Read These Files When Needed

NeedFile
Decision tree method and feature importance detailsreferences/algorithm.md
More CLI examplesreferences/cli-guide.md
Error diagnosisreferences/troubleshooting.md
Main execution entry pointscripts/main.R
Sample test datatests/data/

Test Data

  • tests/data/dt_sample1.csv: CSV classification sample with an unnamed first column automatically recognized as row names. Suggested target: fustat.
  • tests/data/dt_sample2.csv: CSV classification sample with an unnamed first column automatically recognized as row names. Suggested target: fustat.
  • tests/data/dt_sample3.txt: Tab-delimited high-dimensional classification sample with an unnamed first column automatically recognized as row names.
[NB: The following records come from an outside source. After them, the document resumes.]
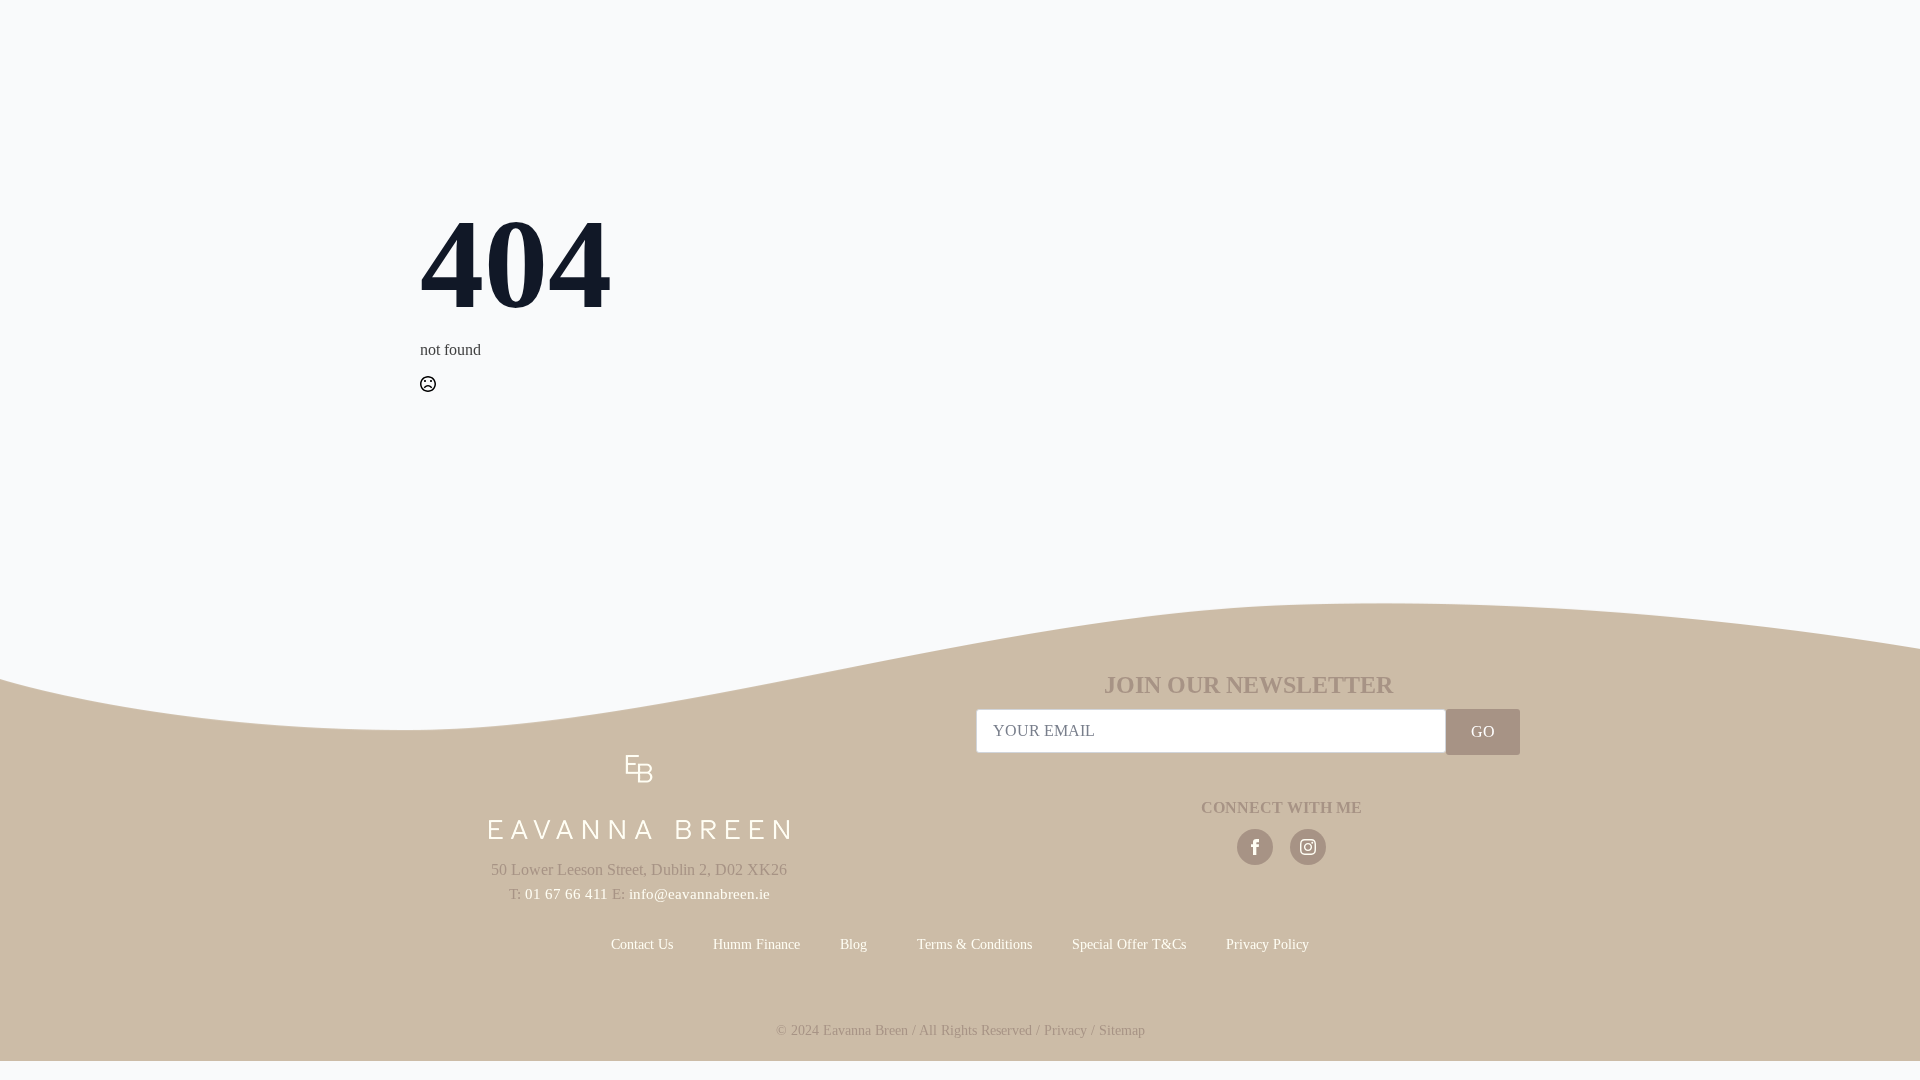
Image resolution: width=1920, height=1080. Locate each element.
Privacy (1065, 1030)
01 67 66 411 (566, 894)
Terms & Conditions (974, 944)
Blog (853, 944)
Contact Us (642, 944)
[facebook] (1255, 847)
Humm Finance (756, 944)
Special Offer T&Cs (1129, 944)
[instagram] (1308, 847)
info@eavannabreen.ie (699, 894)
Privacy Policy (1267, 944)
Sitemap (1122, 1030)
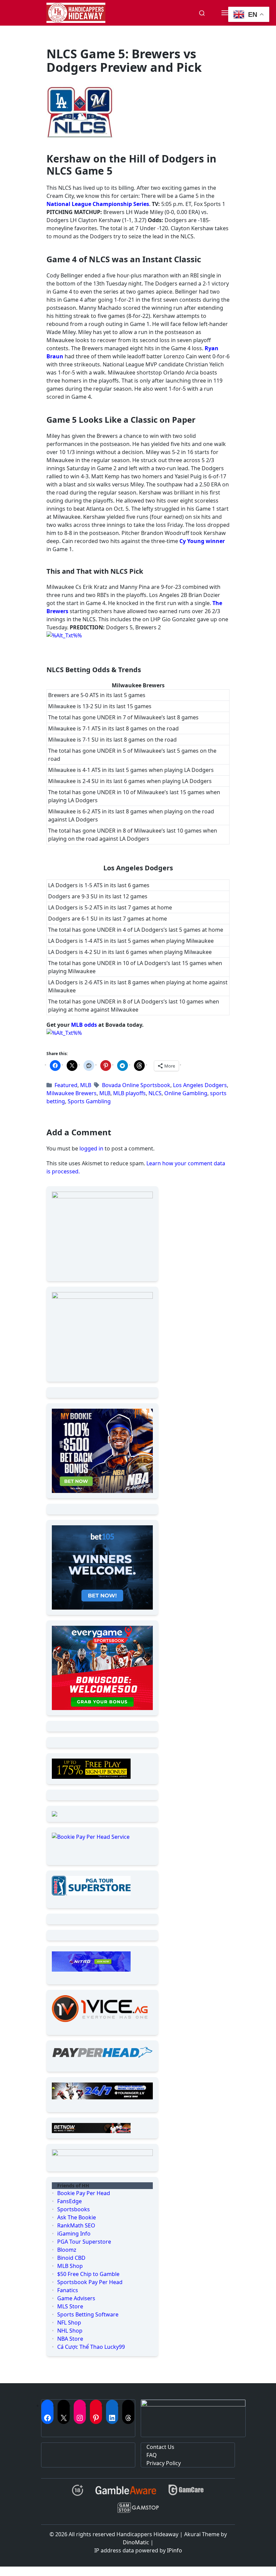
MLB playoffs (129, 1093)
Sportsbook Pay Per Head (90, 2282)
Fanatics (67, 2290)
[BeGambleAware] (125, 2493)
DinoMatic (136, 2542)
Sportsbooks (73, 2209)
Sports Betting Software (87, 2314)
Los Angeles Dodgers (200, 1085)
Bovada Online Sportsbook (136, 1085)
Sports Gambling (89, 1101)
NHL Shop (69, 2330)
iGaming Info (74, 2233)
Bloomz (66, 2249)
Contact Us (160, 2447)
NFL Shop (69, 2322)
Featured (66, 1085)
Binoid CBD (71, 2258)
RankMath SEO (76, 2225)
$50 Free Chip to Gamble (88, 2274)
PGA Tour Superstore (84, 2241)
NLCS (155, 1093)
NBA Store (70, 2338)
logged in (91, 1148)
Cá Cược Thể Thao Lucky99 (91, 2346)
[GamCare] (186, 2493)
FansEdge (69, 2201)
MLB (85, 1085)
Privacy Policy (163, 2463)
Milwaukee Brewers (71, 1093)
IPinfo (174, 2550)
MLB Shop (70, 2266)
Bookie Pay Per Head (83, 2193)
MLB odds (84, 1024)
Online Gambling (185, 1093)
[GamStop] (138, 2510)
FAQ (151, 2455)
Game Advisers (76, 2298)
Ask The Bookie (76, 2217)
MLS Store (70, 2306)
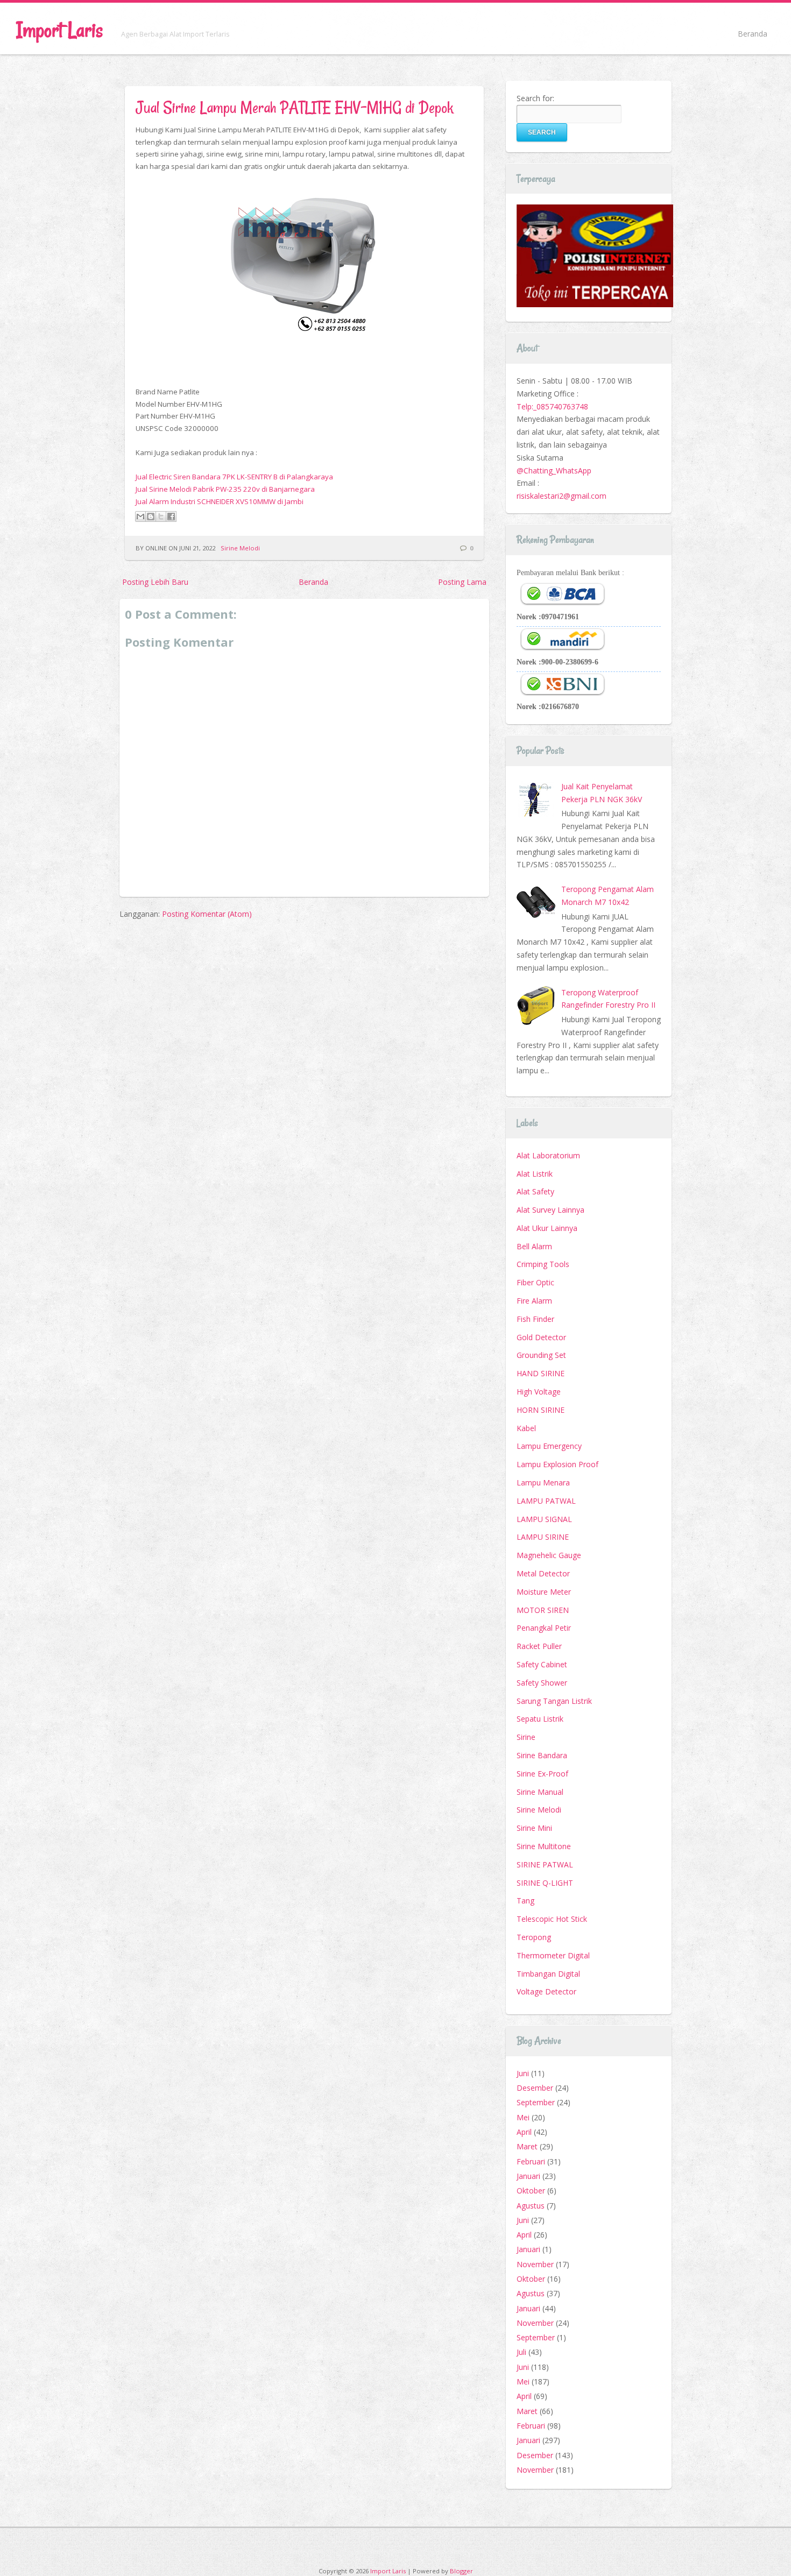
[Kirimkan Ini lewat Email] (140, 516)
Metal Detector (543, 1573)
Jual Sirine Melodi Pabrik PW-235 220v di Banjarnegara (225, 489)
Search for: (535, 98)
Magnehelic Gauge (549, 1555)
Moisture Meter (544, 1592)
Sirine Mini (534, 1828)
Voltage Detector (546, 1991)
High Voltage (539, 1391)
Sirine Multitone (544, 1846)
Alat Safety (535, 1191)
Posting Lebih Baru (155, 582)
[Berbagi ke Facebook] (171, 516)
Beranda (752, 34)
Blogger (461, 2571)
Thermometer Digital (553, 1955)
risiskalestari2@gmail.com (561, 496)
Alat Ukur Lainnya (547, 1228)
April (524, 2132)
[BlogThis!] (150, 516)
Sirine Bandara (542, 1755)
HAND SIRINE (540, 1373)
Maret (527, 2146)
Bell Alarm (534, 1246)
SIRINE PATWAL (545, 1864)
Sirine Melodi (240, 548)
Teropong (534, 1937)
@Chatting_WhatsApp (554, 470)
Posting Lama (462, 582)
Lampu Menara (543, 1482)
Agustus (531, 2205)
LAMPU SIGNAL (544, 1519)
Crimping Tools (543, 1264)
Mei (523, 2117)
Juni (523, 2073)
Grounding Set (541, 1355)
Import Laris (59, 30)
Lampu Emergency (549, 1446)
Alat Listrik (535, 1174)
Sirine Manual (540, 1792)
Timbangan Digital (548, 1974)
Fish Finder (535, 1319)
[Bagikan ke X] (161, 516)
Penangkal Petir (544, 1628)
Suggested target: Group.

Quick Examples

Classification:

Rscript scripts/main.R \
  --data_file tests/data/dt_sample1.csv \
  --target_var fustat \
  --task_type classification \
  --max_depth 4 \
  --output_dir tests/output_dt_sample1_classification

Classification on a second CSV sample:

Rscript scripts/main.R \
  --data_file tests/data/dt_sample2.csv \
  --target_var fustat \
  --task_type classification \
  --output_dir tests/output_dt_sample2_classification

TXT input example:

Rscript scripts/main.R \
  --data_file tests/data/dt_sample3.txt \
  --target_var Group \
  --task_type classification \
  --max_depth 4 \
  --output_dir tests/output_dt_sample3_classification

Validation

Rscript scripts/main.R --help
Rscript scripts/main.R \
  --data_file tests/data/dt_sample1.csv \
  --target_var fustat \
  --task_type classification \
  --output_dir tests/validation_dt_sample1
Rscript scripts/main.R \
  --data_file tests/data/dt_sample2.csv \
  --target_var fustat \
  --task_type classification \
  --output_dir tests/validation_dt_sample2
Rscript scripts/main.R \
  --data_file tests/data/dt_sample3.txt \
  --target_var Group \
  --task_type classification \
  --output_dir tests/validation_dt_sample3

After running analysis, verify that the following exist:

  • tests/validation_dt_sample1/table/decision_tree_feature_importance.csv
  • tests/validation_dt_sample1/table/decision_tree_metrics.csv
  • tests/validation_dt_sample1/figure/decision_tree_feature_importance.pdf
  • tests/validation_dt_sample2/table/decision_tree_feature_importance.csv
  • tests/validation_dt_sample2/table/decision_tree_metrics.csv
  • tests/validation_dt_sample2/figure/decision_tree_feature_importance.pdf
  • tests/validation_dt_sample3/table/decision_tree_feature_importance.csv
  • tests/validation_dt_sample3/table/decision_tree_metrics.csv
  • tests/validation_dt_sample3/figure/decision_tree_feature_importance.pdf

Common Errors

  • SKILL_FILE_NOT_FOUND: Input file path is wrong or inaccessible.
  • SKILL_MISSING_COLUMNS: The target column or requested excluded columns are missing.
  • SKILL_INVALID_DATA: Input data is malformed or unsuitable for model training.
  • SKILL_INVALID_PARAMETER: An argument value is invalid.
  • SKILL_INSUFFICIENT_DATA: Too few usable rows or classes remain after filtering.
  • SKILL_DEPENDENCY_MISSING: A required R package such as optparse, data.table, or rpart is unavailable.

If a run succeeds but logs that the decision tree did not split, lower --minsplit and --minbucket or provide more training rows before trusting the ranking output.

If the issue is not obvious, read references/troubleshooting.md.